**ФРАГМЕНТ ТЕКСТА**:
Питаться приходилось по-разному. Обедали на карточки в столовой, иногда давали дополнительные талоны на кашу. Присылали продукты из дома. Но были периоды и не редкие, и не кратковременные, когда, получив пайку хлеба, я нес ее на базар и менял на банку кукурузной муки крупного помола. Варил кастрюлю мамалыги (кукурузной каши) и, делая домашние уроки, по ложке, по ложке съедал ее всю – и так до следующего дня.
Домашние уроки делал регулярно, учился с удовольствием. Диктантов не было. Успешно и с удовольствием решал задачи по физике девчонкам со II курса, которые жили в соседней комнате.
Для конспектирования лекций покупали дешевые политические книги на хорошей бумаге. Конспект по физике я писал между строчек одного из томов Ленина. Кое-что при этом прочитал, восхитился логикой в какой-то работе Сталина, познакомился с Энгельсом и проникся! В комсомол я, как мне тогда казалось, вступил сознательно.
Жили весело и беззаботно. Ума была палата. Во время каких-то практических занятий на заводе «Красный молот» я в кузнице хотел отковать нож, но получилась просто острая железка. Мы с этой железкой развлекались, кидая ее, как «пираты» от окошка, через всю комнату в дверь. Нож – железка была настолько тяжелая, что она многослойную фанеру двери пробивала насквозь. Однажды, когда я кинул этот «пиратский нож», открылась дверь, но нож уже успел долететь до двери и пронзить ее. Если бы я кинул на доли секунды позже, или Катя открыла бы дверь на доли секунды раньше, нож раскроил бы ей череп. По горячему следу решили, что при «тренировках» дверь надо закрывать на крючок, но потрясение было настолько велико, что всякое желание играть в эту игру пропало.
Беззаботны мы были в отношении своего имущества – его не было. Очень скоро мы потеряли ключ от комнаты и, услышав звон трамвая, закрывали дверь изнутри на крючок, а сами выпрыгивали в окно, перепрыгивали через забор и вскакивали на подножку трамвая. После занятий дверь с крючка срывали. Зимой крючок ставили в такое положение, из которого он, при захлопывании двери, сам попадал в гнездо.
Когда начались холода, стали изредка топить наши голландки. По инициативе девчат из соседней комнаты, шли с ними в кино на последний сеанс (билеты были очень дешевые), а идучи из кинотеатра, ломали по пути чужие заборы и топили свои голландки. Нагреть их было невозможно – мы, сидя в коридоре, часто с тихой песней, наслаждались огнем через открытую дверку печи. Дровами нас не снабжали.
С наступлением зимы, девчата купили козла – это керамическая труба на четырех длинных ножках, на которую намотана нихромовая электрическая спираль. Задумался об электричестве и я. У коменданта оказалась целая бухта простой тонкой проволоки из мягкой стали. Зачем она могла быть у него в то время, или хотя бы, когда здесь была казарма, я до сих пор не могу придумать. Но была, и я от нее отмотал несколько витков. Ни ее диаметра, ни удельного сопротивления металла, ни законов электричества я не знал, и стал, как в детстве изобретать и экспериментировать.

**ЗАДАНИЯ ДЛЯ ВЫПОЛНЕНИЯ**:
(a) Что, согласно фрагменту воспоминаний о студенческих годах, представлял собой «козел», который купили девчата с наступлением зимы?
(b) Подхватите повествование фрагмента воспоминаний о студенческих годах и продолжите его с того места, на котором он заканчивается.
Материалы ниже самостоятельны и с фрагментом воспоминаний о студенческих годах не связаны.

**ИСХОДНЫЕ ДАННЫЕ**:
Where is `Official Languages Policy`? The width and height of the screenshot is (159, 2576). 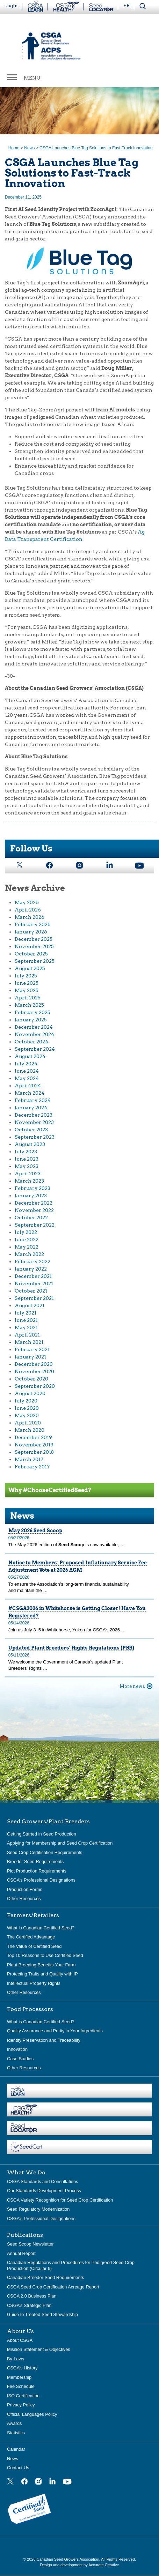
Official Languages Policy is located at coordinates (32, 2414).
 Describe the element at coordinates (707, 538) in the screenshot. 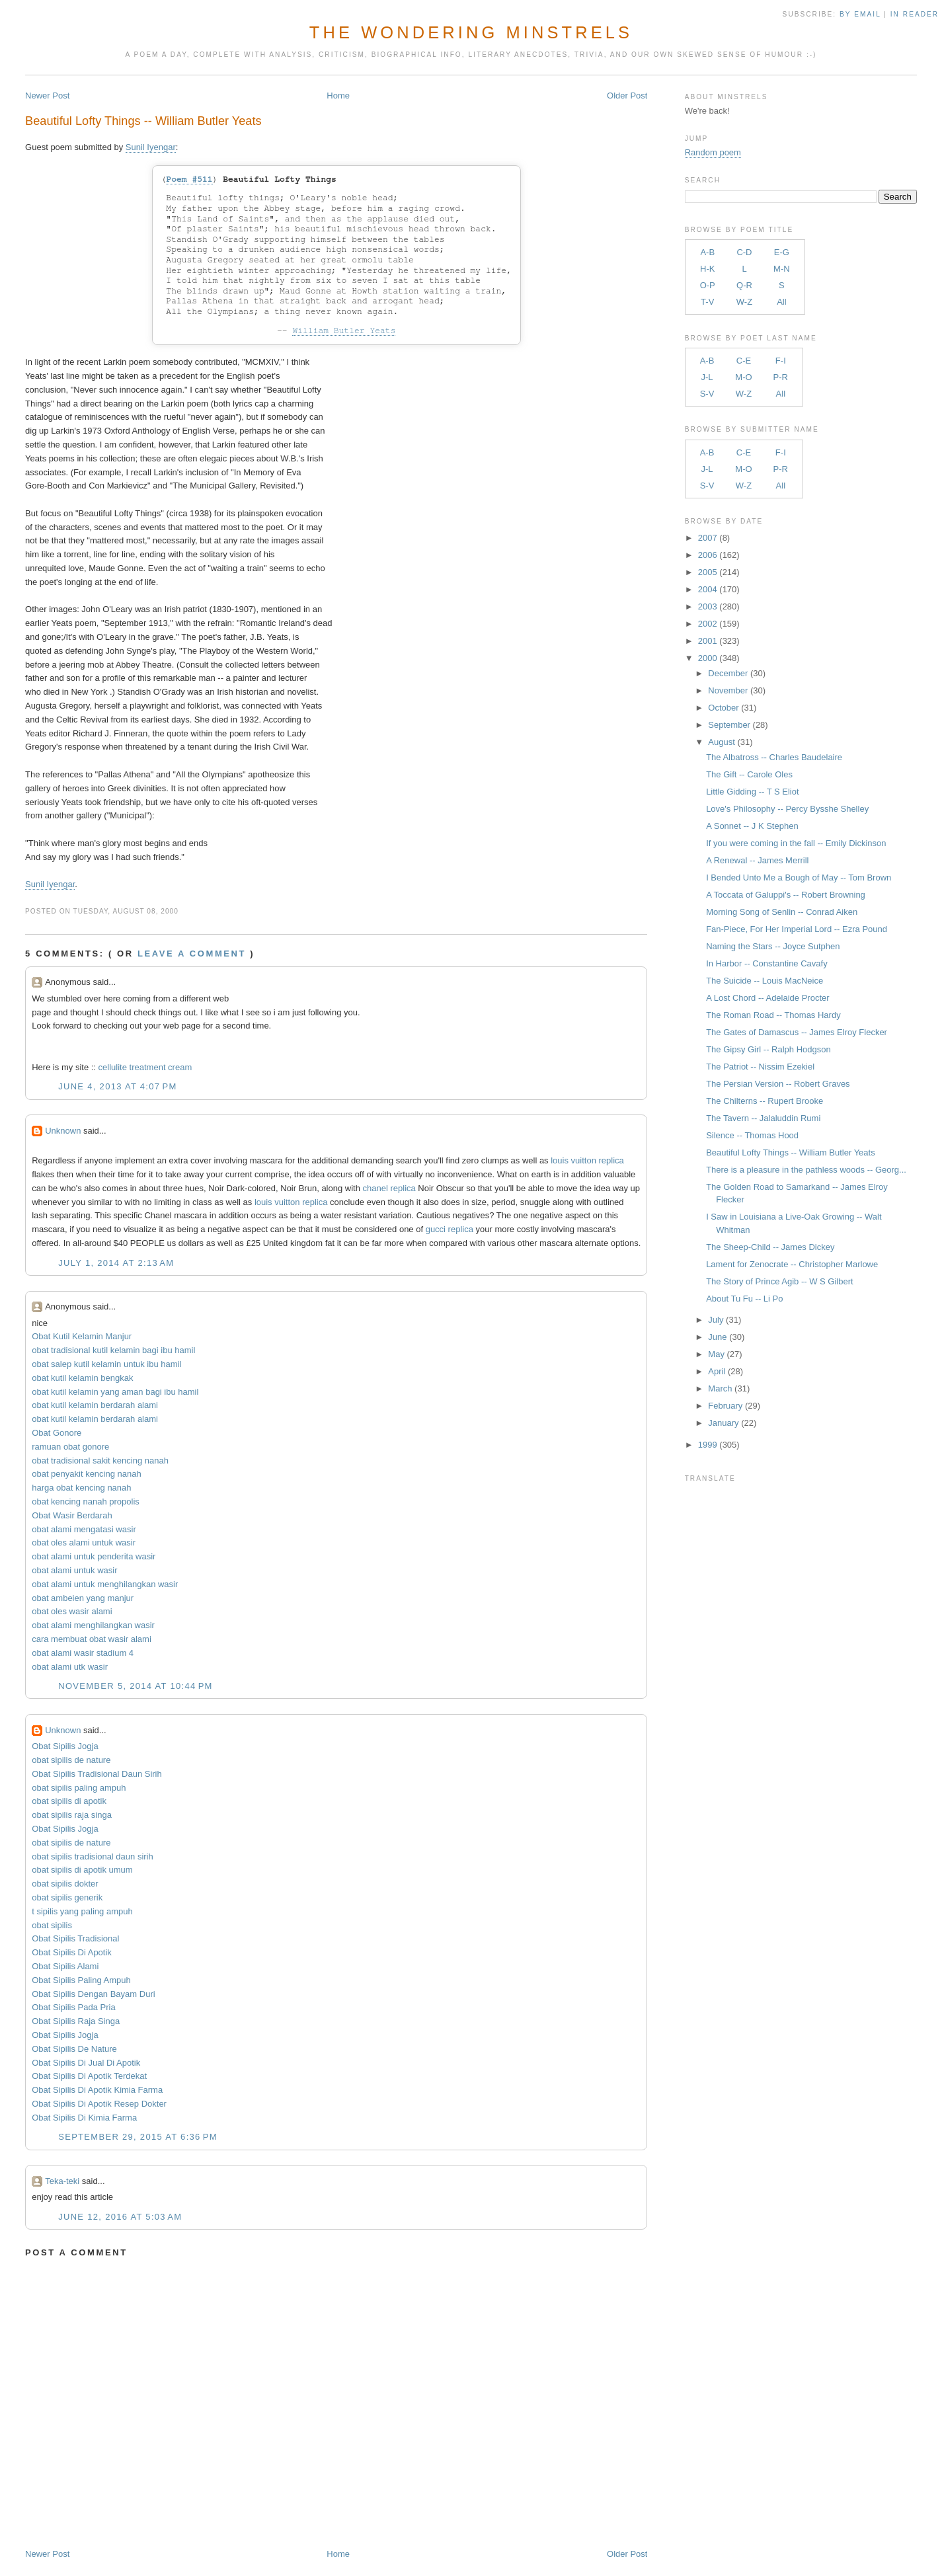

**ОТВЕТЫ К УПРАЖНЕНИЮ**:
(a) Керамическую трубу на четырех длинных ножках с намотанной на нее нихромовой электрической спиралью.

(b)
Вначале у меня перегорали пробки – пробки заменил толстым «жучком», тогда стала перегорать сама проволока, из которой я собирался сделать «козла». Первый, примерно метровый, кусочек сразу, как только подсоединил к розетке, перегорел, а потом увеличивая время работы, по мере увеличения ее длины. Больше я решил не экспериментировать, а сразу сделать спираль. Из спинки кровати выдернул пруток и согнул его в виде заводной ручки для автомобиля. Перевернул табуретку и эту ручку положил на перекладины ножек. Проволоку к этой ручке протянул вокруг ножек стола, чтобы создать натяжение и, вращая ручку, мы стали на нее накручивать проволоку. Получилась спираль.
В углу комнаты без глины сложили кирпичи, на один из которых намотали спираль, – получилась электропечь. Но, низкоуглеродистая проволока, накаляясь до красна, быстро окислялась, превращаясь в окалину. Служили наши спирали не больше недели. Нам надоело их крутить, и тогда я натянул проволоку вокруг всей комнаты на гвоздях, вбитых в стены. Проволока, под которой мы спали, нагревалась до красного каления, а мы лежали как бы внутри гигантского раскаленного витка.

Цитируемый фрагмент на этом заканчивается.